Estado não sabe o tamanho do impacto
A preocupação é reforçada por Julio Grilo, um dos fundadores do Movimento SOS Nova Lima e atual Superintendente do IBAMA em Minas Gerais. “Nós não sabemos hoje quais são os impactos acumulados pelos licenciamentos que já foram aprovados e outorgas que já foram concedidas sobre a área de captação da Copasa em Bela Fama, que responde por 67% do abastecimento de água de Belo Horizonte. Precisamos analisar o projeto considerando o impacto integral aos recursos hídricos e hoje essas informações não existem”, alegou.
Integrante da ONG Abrace a Serra, o geólogo Ronald Fleisher aponta também inconsistências nos estudos apresentados pela CSul. “Para chegar às reservas que eles precisam, apontam vários aquíferos, assumindo que eles estão interligados, o que sequer está comprovado.

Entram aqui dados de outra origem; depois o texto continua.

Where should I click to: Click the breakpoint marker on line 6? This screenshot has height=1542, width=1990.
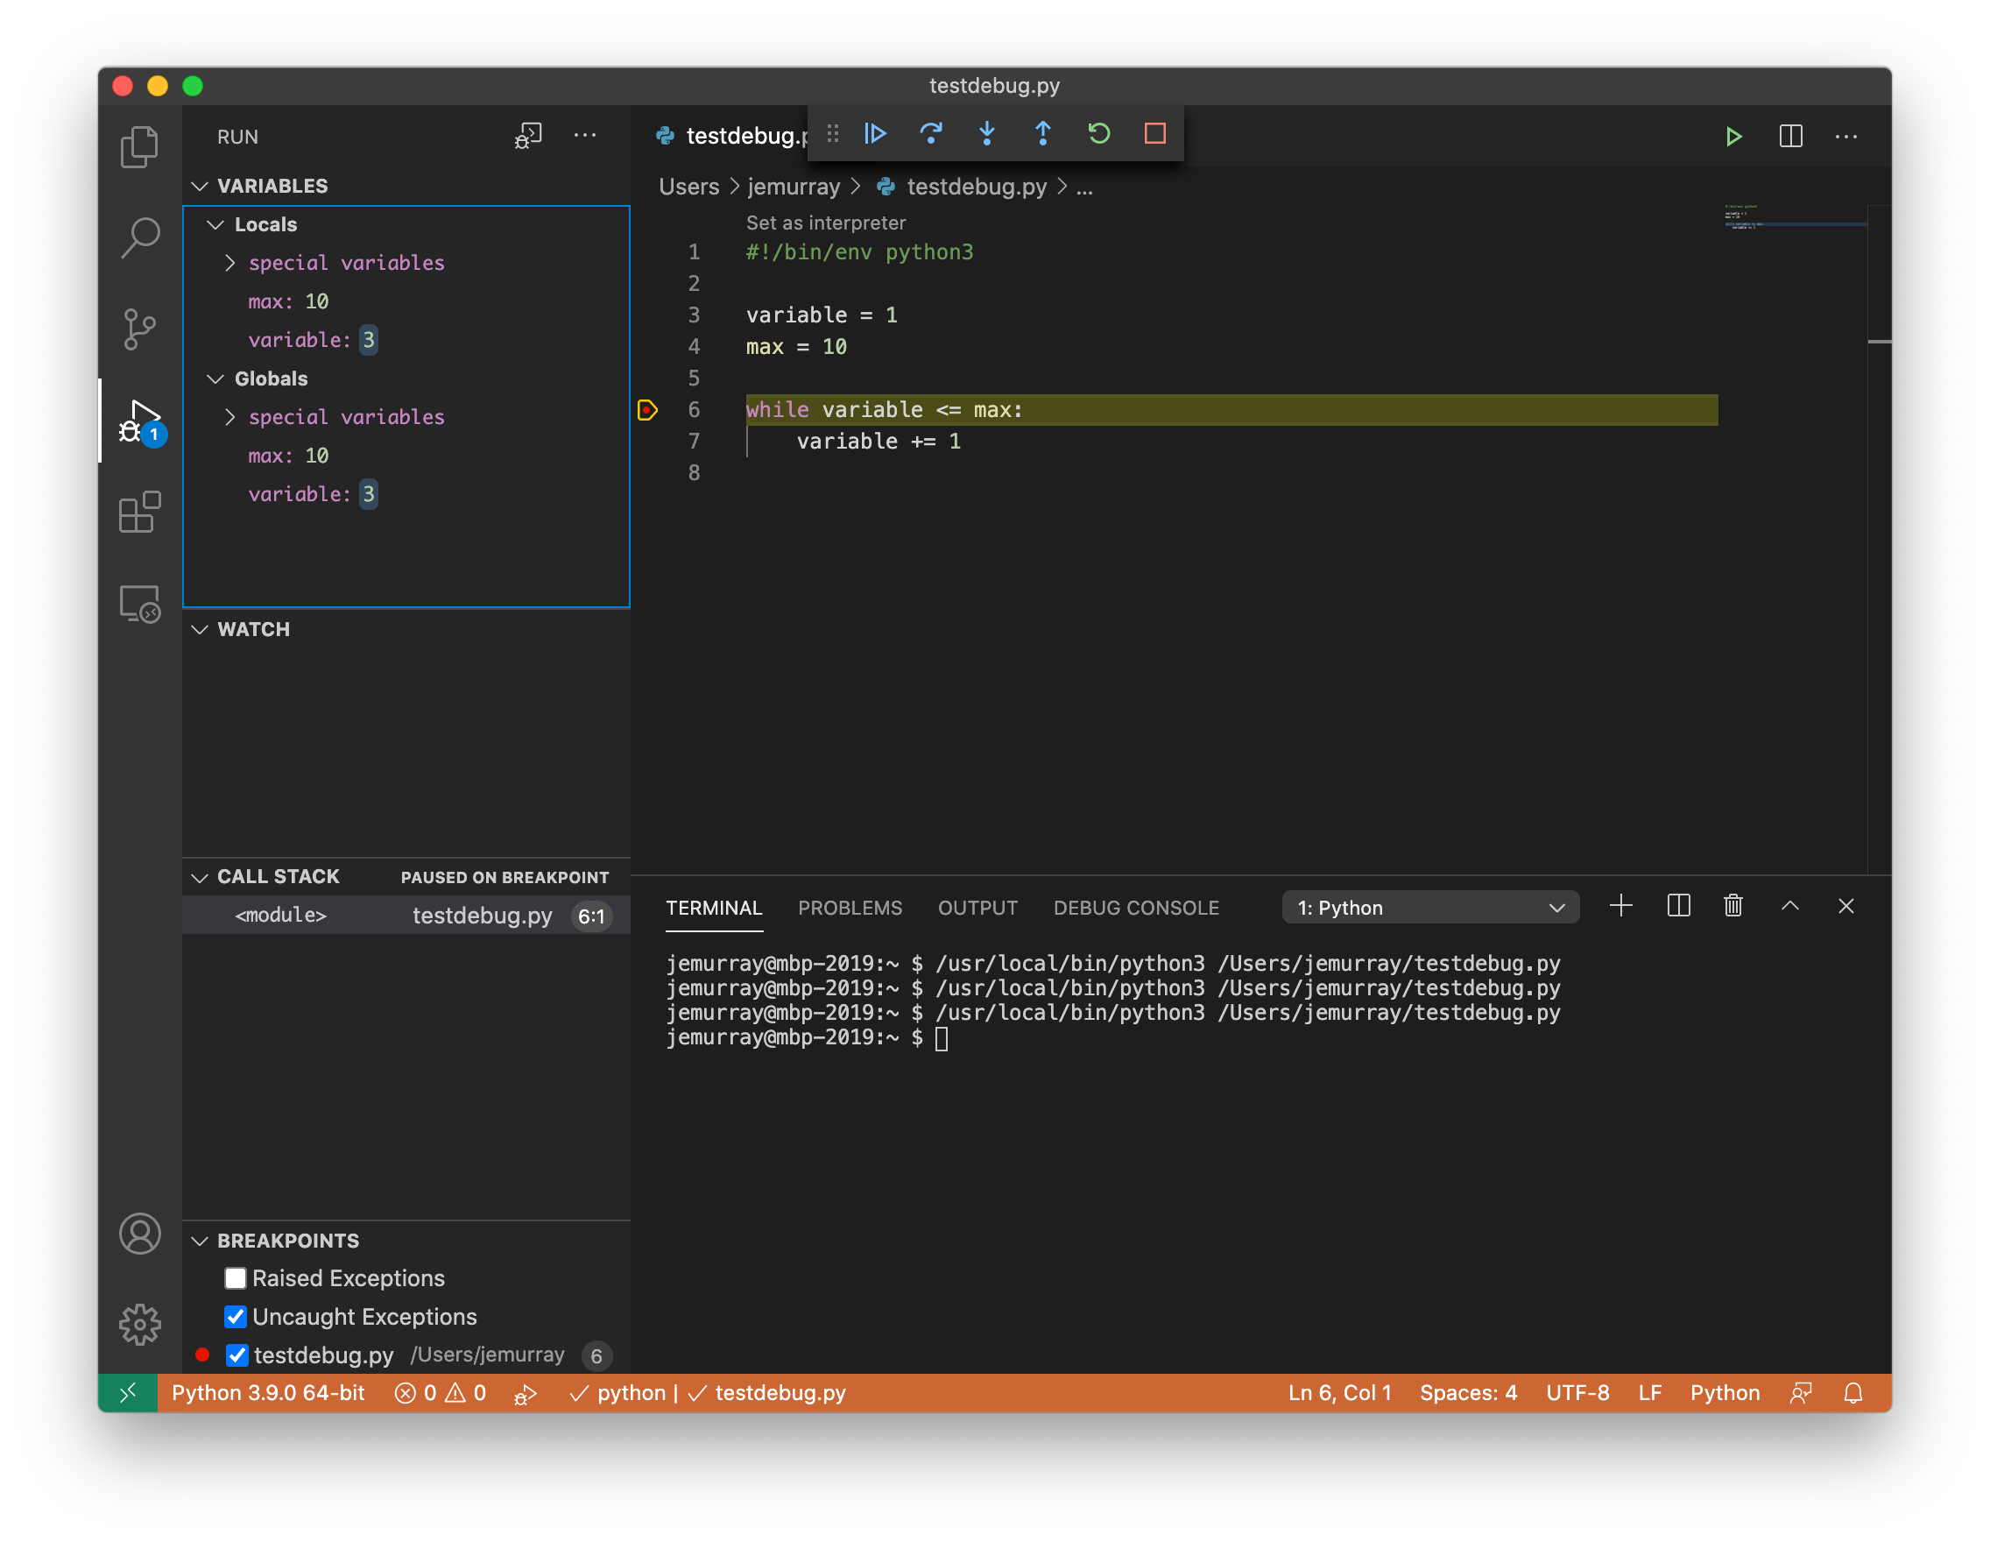coord(646,409)
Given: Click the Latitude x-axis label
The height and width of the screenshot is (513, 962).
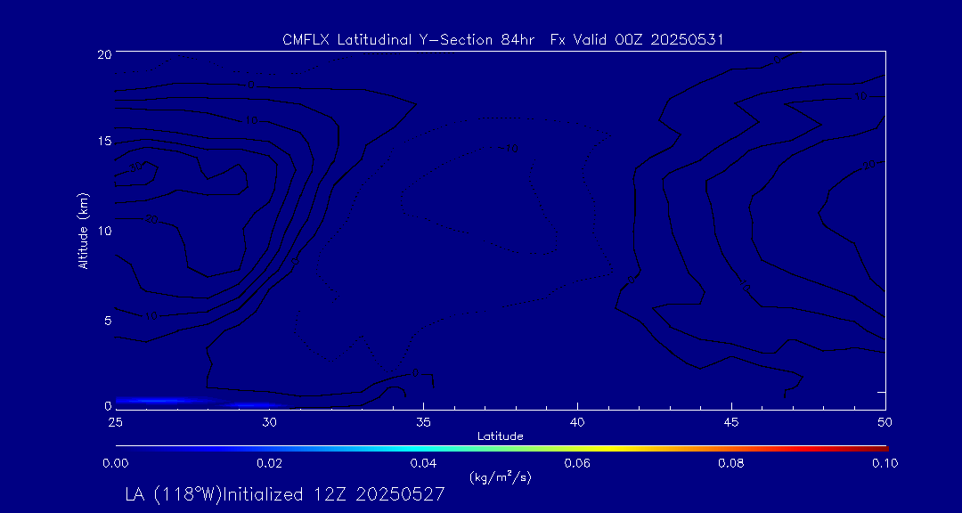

E aí está um problema grave: se você estima mal a reserva, a explotação* e o bombeamento terão de ser muito maiores do que o que está previsto hoje”, alertou.
* extração ou obtenção de recursos naturais
Outro lado
Segundo o coordenador de licenciamento ambiental da CSul, Waldir Salvador, a empresa vai investir R$ 9 milhões para fazer os estudos hídricos. Serão perfurados quatro poços profundos e oito piezômetros, equipamentos capazes de medir a quantidade e a qualidade da água no local.
Segundo ele, a medição será feita durante um ano para a conclusão dos estudos antes da possível outorga de uso do recurso hídrico. Ele alega também que a concessão da Licença Prévia não impede a continuidade da análise, uma vez que ainda não há consumo humano previsto nesta fase.
A implantação do projeto será feita de forma escalonada e a caberá à sociedade, se manter organizada, cobrando informações assertivas sobre uma avaliação ambiental integrada, que incluem estudos hidrológicos mais aprofundados, nesta região que é o vetor de crescimento prioritário da capital mineira.
Antes mesmo de ser implantado, o empreendimento já enfrenta conflitos pelo uso da água e precisa estar disposto e aberto a discutir com a sociedade em geral, por meio dos comitês de bacia, que precisam se tornar protagonistas no âmbito desta e de outras discussões similares.